Regarding the worst of times, he enumerated negative im-pacts to the $2 million food-service budget this year, saying, “Any one of these would be a big deal. We had the nutrition policy, the biggest change in nutrition probably in the history of the lunch program — not probably, definitely.”

Lanane also cited an 18-percent increase in the cost of milk.

The food-service program this year sustained a loss of $87,606 as follows:

• Net loss of free/reduced revenue — $14,119.

• Net loss of beverages — $20,371.

• Additional cost for nutritional policy — $37,357.

• Additional cost for government commodities — $7,337.

• Additional cost for increased price of milk — $7,957.

• Additional cost due to minimum-wage increase — $465.

To offset that loss, Lanane recommended the following for the 2007-2008 school year:

• Promote food-service program to parents and the community.

• Enhance marketing plan to emphasize nutrition.

• Maximize capture rate for free/reduced applications.

• Use current focus groups to target menu choices and planning.

• Raise lunch prices by 25 cents to $2.15 for elementary lunches and to $2.30 for secondary lunches.

• Raise ala-carte prices by 6 percent.

• Increase beverage prices to meet profit margin.

• Charge 10 cents for breakfast as a result of the increase in the price of milk. Breakfast had been free.

Those changes, Lanane estimated, would generate a net gain of $10,100 over this year — or roughly $97,000.

Though the food-service program operated at a loss this year, the district will not lose money because of its contract with Chartwells, Lanane said.

“… We’ll not lose money this year. Because of our contract last year, we have a guaranteed return,” he explained. “Actually, it’s the other people here in the room with me that are going to have a bad year with their bosses I suspect in terms of these losses. So we were I think wise in having that kind of a contract. But looking ahead, we have to make this work for both groups here because I think they do a fine job of running our food service and I don’t want to ruin that relationship … I did allow some exceptions against the contract this year. So we will get a net return this year. But going into next year, we need to do some things so that the exceptions — the exceptions would be so great next year they would come back and they’d actually fall against the district and we’d have a net loss as a district on food service.”

At one point, Board Vice President Ken Fey said, “Pat, I applaud all the folks that were on that committee and I know they went the extra mile. What is the extra mile? I mean is Lindbergh just — did we just take too much of a leap over the Missouri standards? Or are we — I mean there’s such a thing about going overboard, too. I mean I know we want the best, but sometimes, you know, you have to be sensible about these things.”
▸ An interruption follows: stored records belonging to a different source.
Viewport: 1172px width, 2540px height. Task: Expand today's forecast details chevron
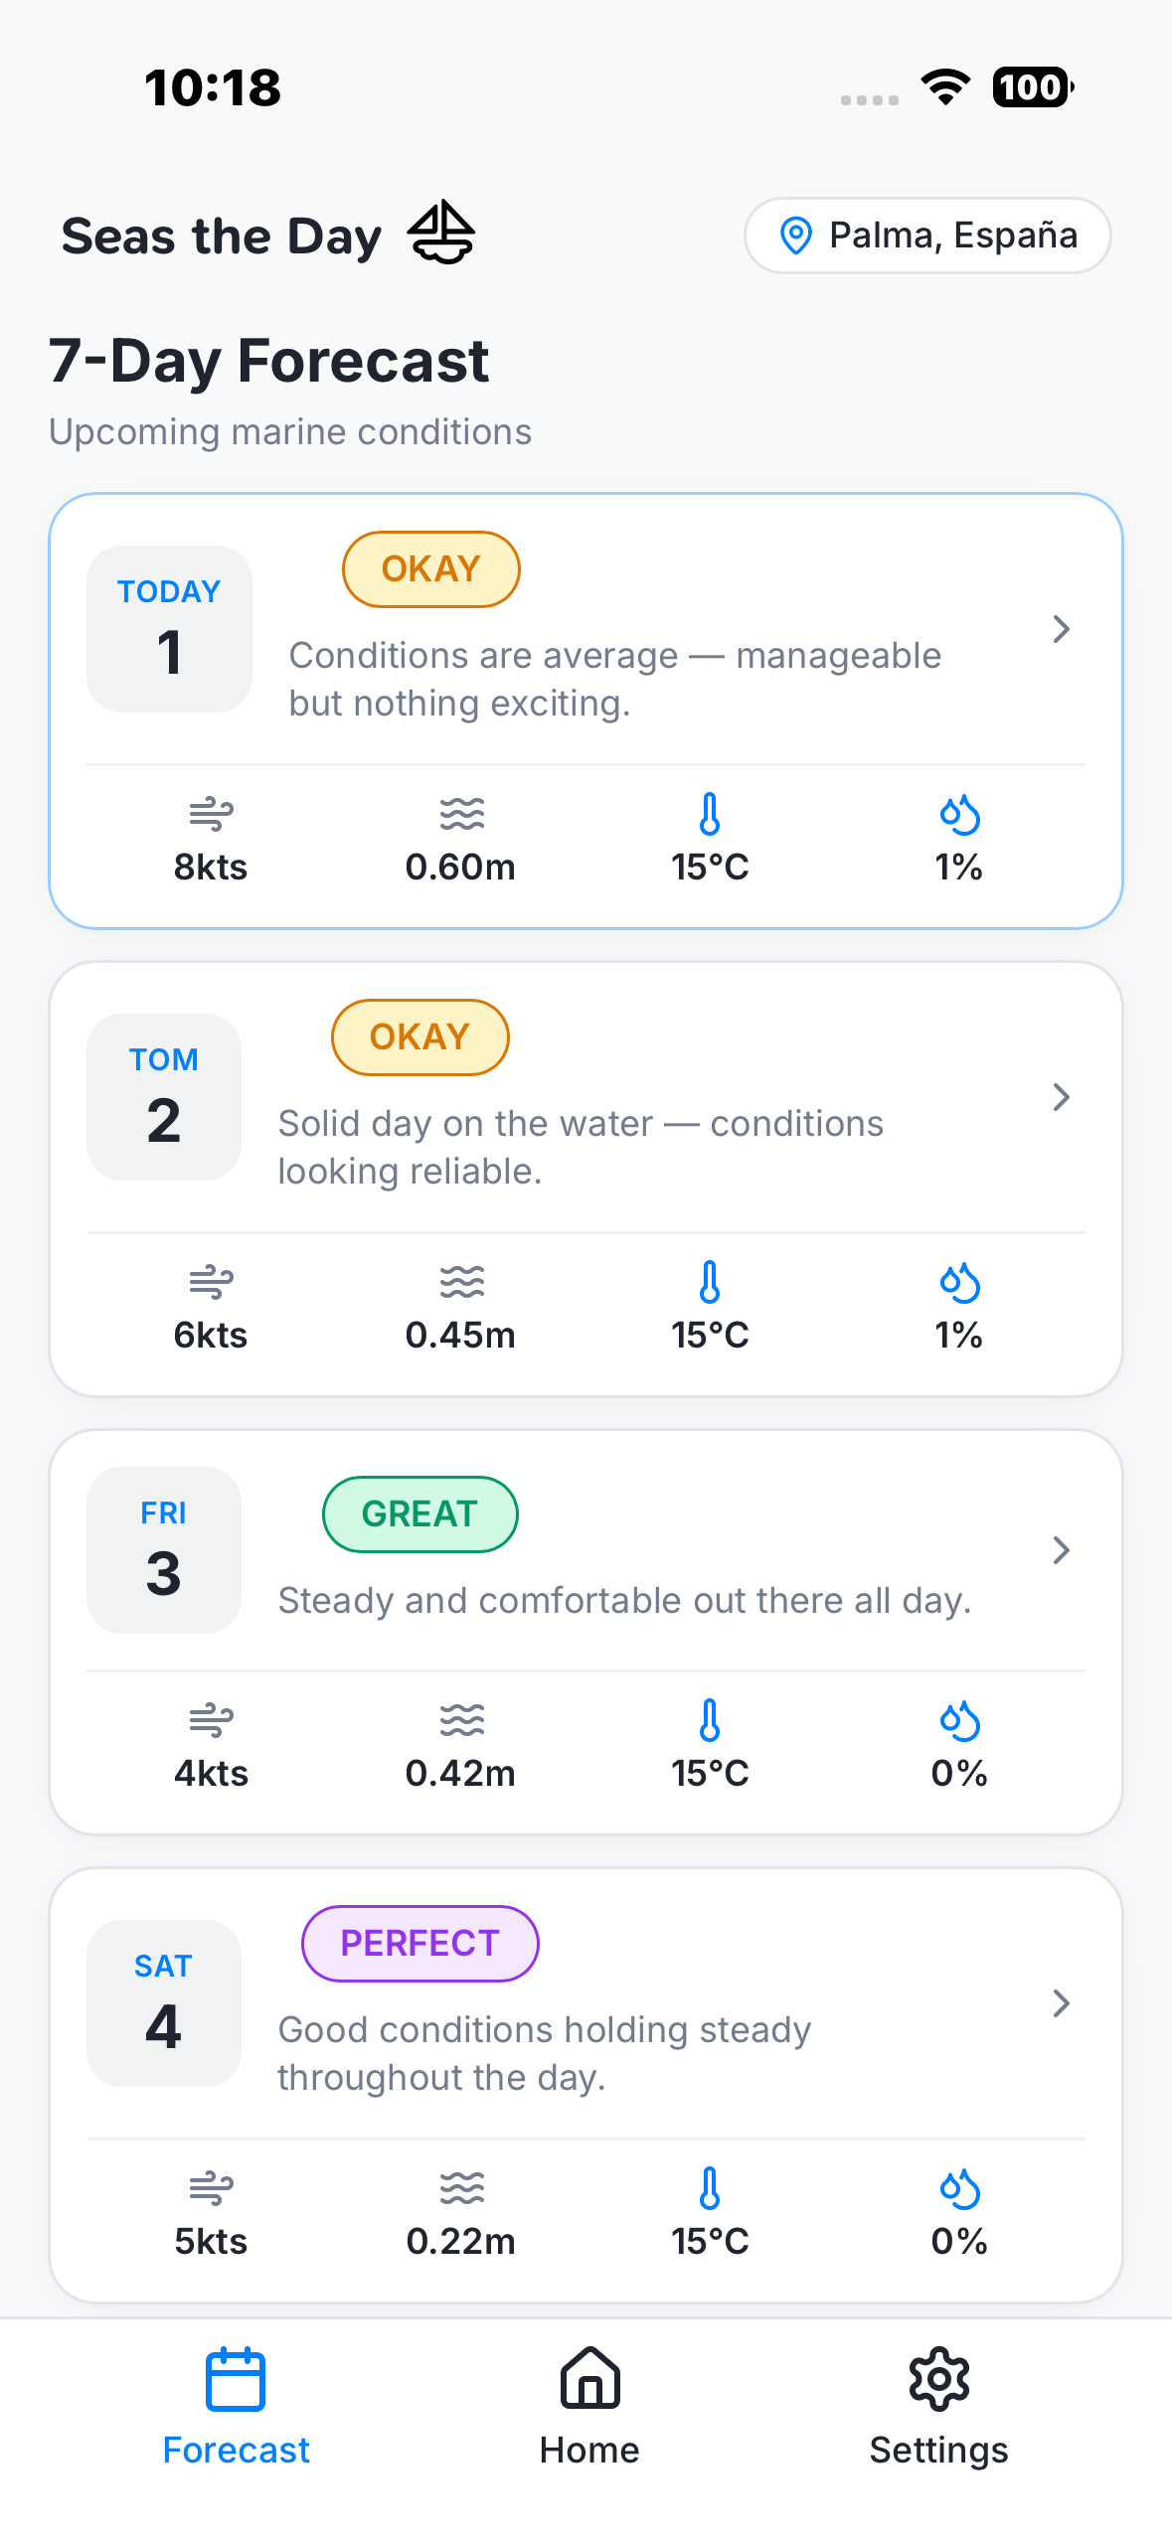[x=1061, y=629]
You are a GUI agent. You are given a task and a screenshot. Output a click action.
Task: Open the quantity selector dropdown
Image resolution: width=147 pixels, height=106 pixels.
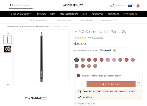pyautogui.click(x=80, y=84)
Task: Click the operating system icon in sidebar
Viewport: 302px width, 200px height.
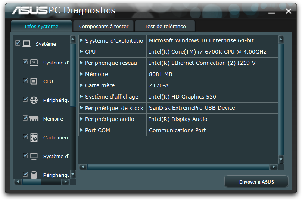Action: coord(34,63)
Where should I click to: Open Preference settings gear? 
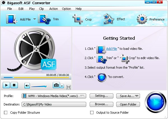click(142, 19)
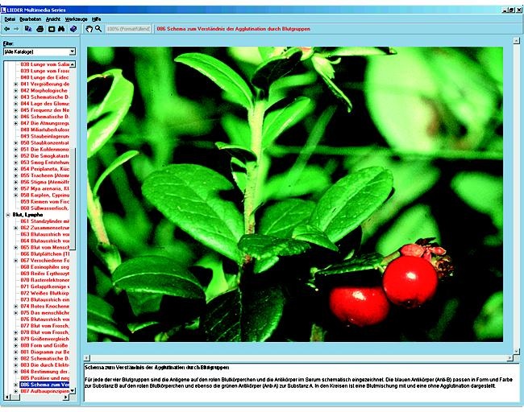Select the magnifier zoom tool

[98, 28]
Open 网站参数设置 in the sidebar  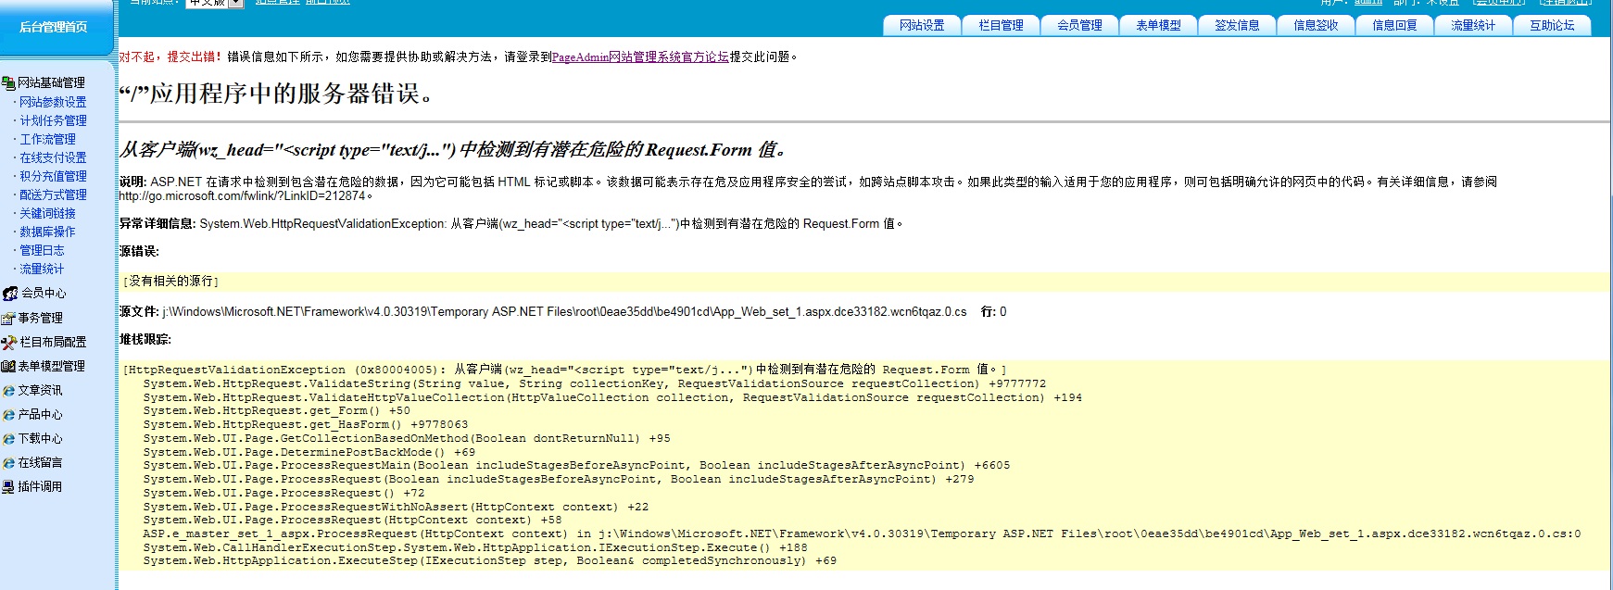53,102
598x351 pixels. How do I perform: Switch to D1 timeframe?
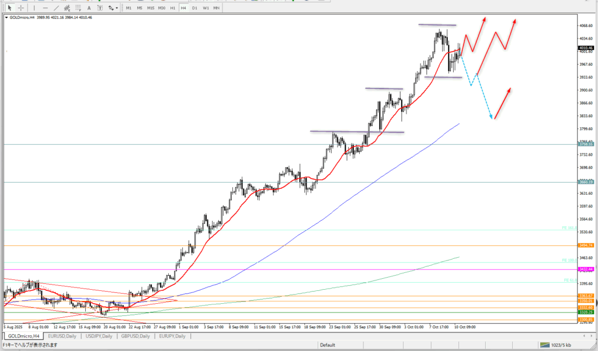(194, 8)
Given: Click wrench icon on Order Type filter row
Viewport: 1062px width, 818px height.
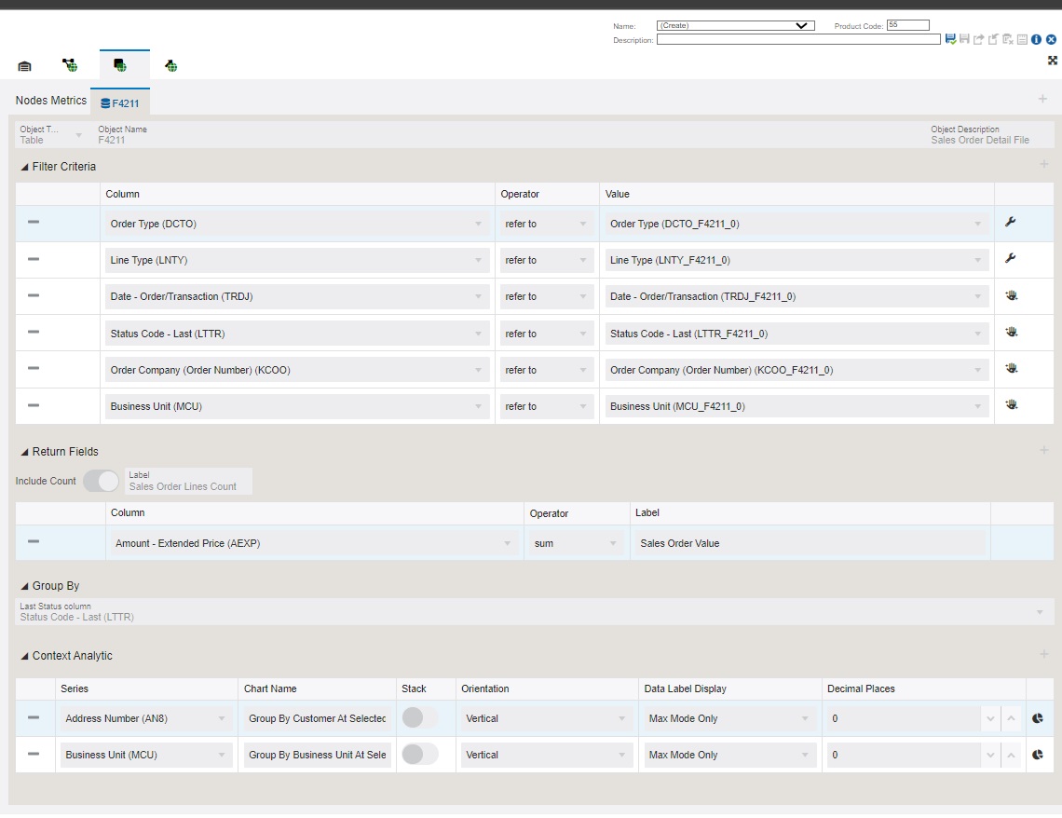Looking at the screenshot, I should (1010, 223).
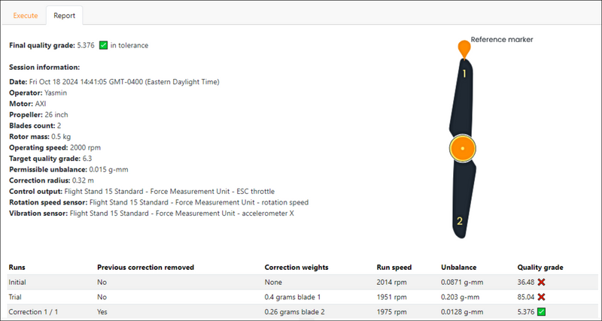
Task: Click red X on Initial run
Action: [541, 281]
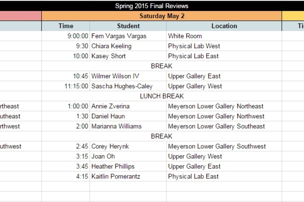Click the LUNCH BREAK merged row

pyautogui.click(x=162, y=96)
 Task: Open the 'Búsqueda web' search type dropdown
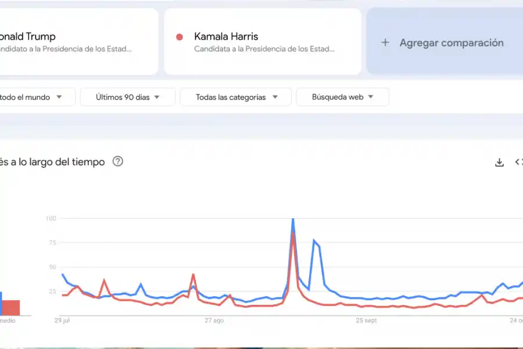click(342, 97)
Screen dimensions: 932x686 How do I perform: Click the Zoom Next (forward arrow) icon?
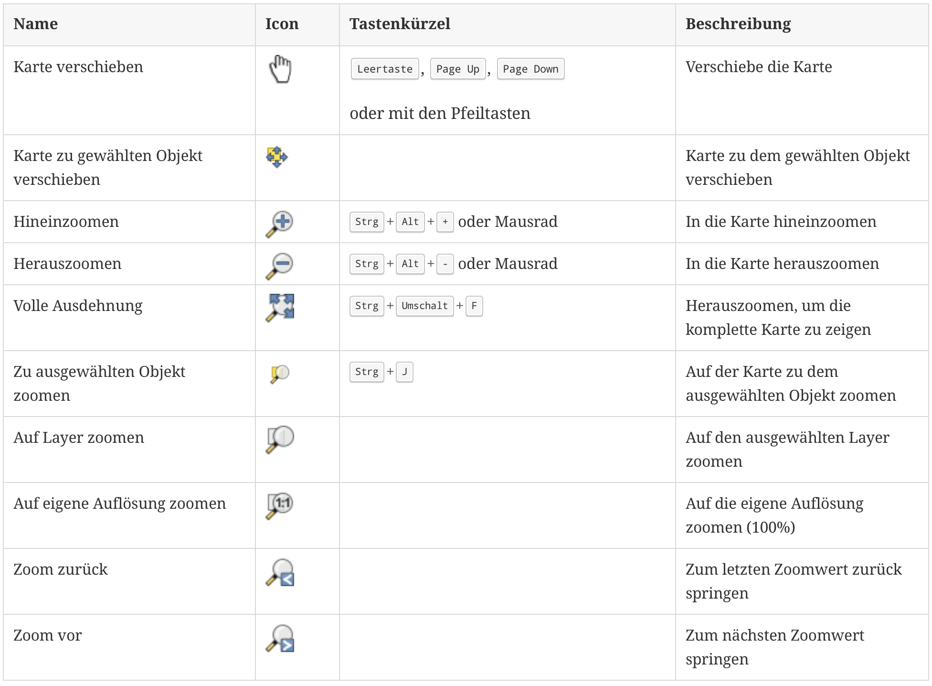(x=280, y=638)
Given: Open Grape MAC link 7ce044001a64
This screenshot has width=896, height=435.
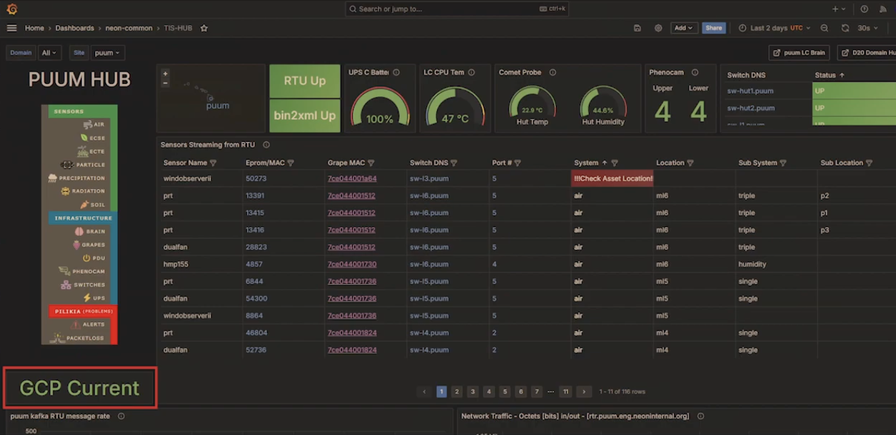Looking at the screenshot, I should 352,179.
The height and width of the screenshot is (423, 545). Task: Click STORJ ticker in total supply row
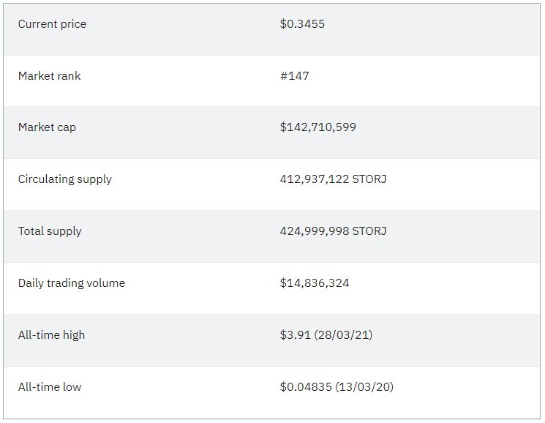pyautogui.click(x=369, y=231)
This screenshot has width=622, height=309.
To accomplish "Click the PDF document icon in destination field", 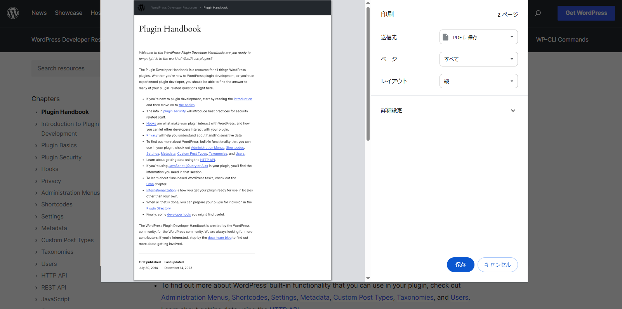I will [446, 37].
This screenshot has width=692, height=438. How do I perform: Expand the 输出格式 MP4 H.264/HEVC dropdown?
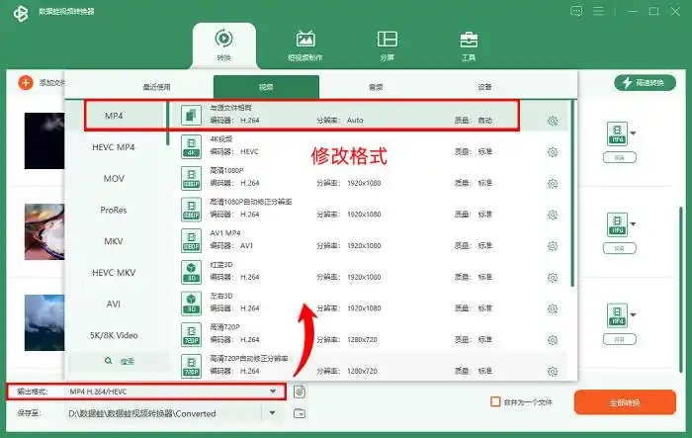pos(273,392)
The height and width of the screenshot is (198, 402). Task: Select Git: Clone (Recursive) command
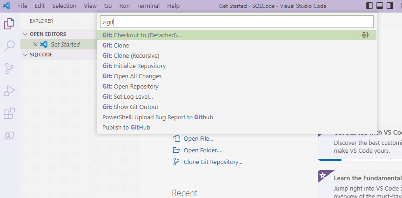(131, 55)
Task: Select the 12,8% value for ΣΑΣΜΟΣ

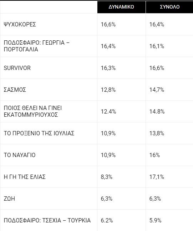Action: 108,90
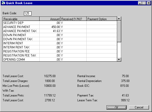The width and height of the screenshot is (152, 112).
Task: Click the Payment Option column header
Action: coord(102,19)
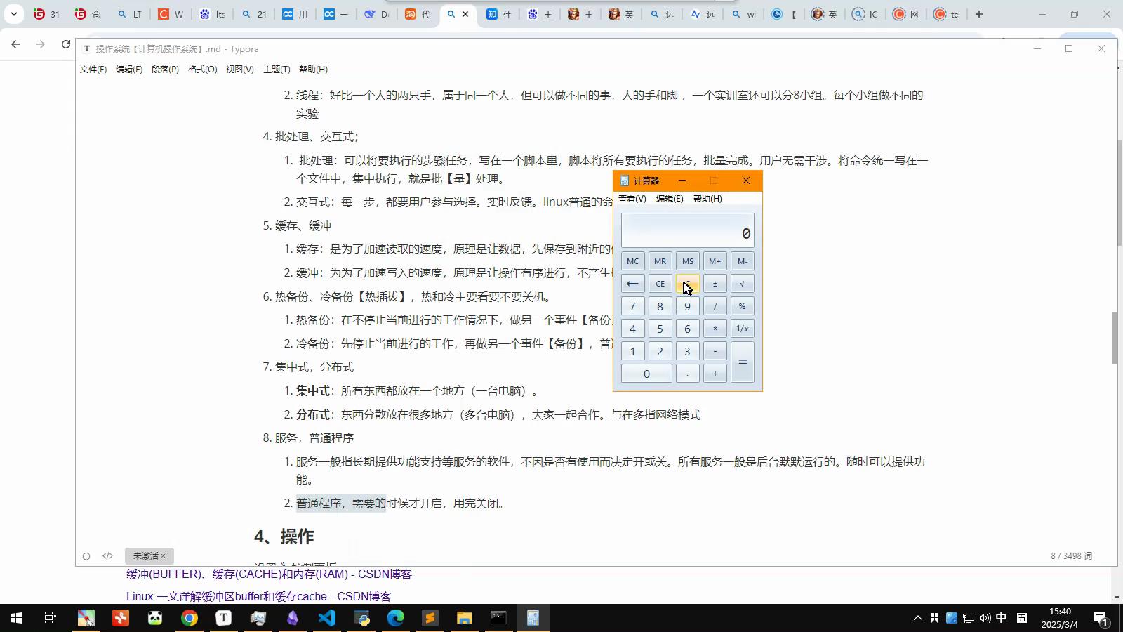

Lanane referenced a comparison of the state’s advanced guidelines to the ones adopted by Lindbergh.

“I don’t think it is excessive. I think it’s better,” he told Fey. “But I really don’t believe it was excessive and it gets back directly to the title of our presentation. You know, what is it that we’re trying to do? … I’m old enough to remember in loco parentis, Latin phraseology that we’re here in the spirit of parents and if we look at that as our responsibility, what is it that we — do we want to present in terms of our lunch program?

“You can go too far in the sense that if you get to the point where participation starts to spiral downward, that’s a very difficult thing to break from a business standpoint. And so I would not want to go that far … in price, which this I think pushes that a little — I mean we’re right there — I don’t want to go beyond this because I don’t want to start that downward spiral because once that happens it can sink a program … It’s a really fine balance and when I talk about the thin margin, it’s a thin margin of profit. It’s a thin margin of new costs and it’s a very thin margin in nutrition as to how you balance these to kind of make it all work …”

He later said, “… I still think we’re at a point where what we have the right thing and if next year we come back and we say: ‘These nutritional costs now doubled again,’ we might have to rethink it. But I sure don’t want to go there. I mean I really think what you all approved last year was really kind of a really brave right thing to type of step … I’m not recommending to back off on it at this point.”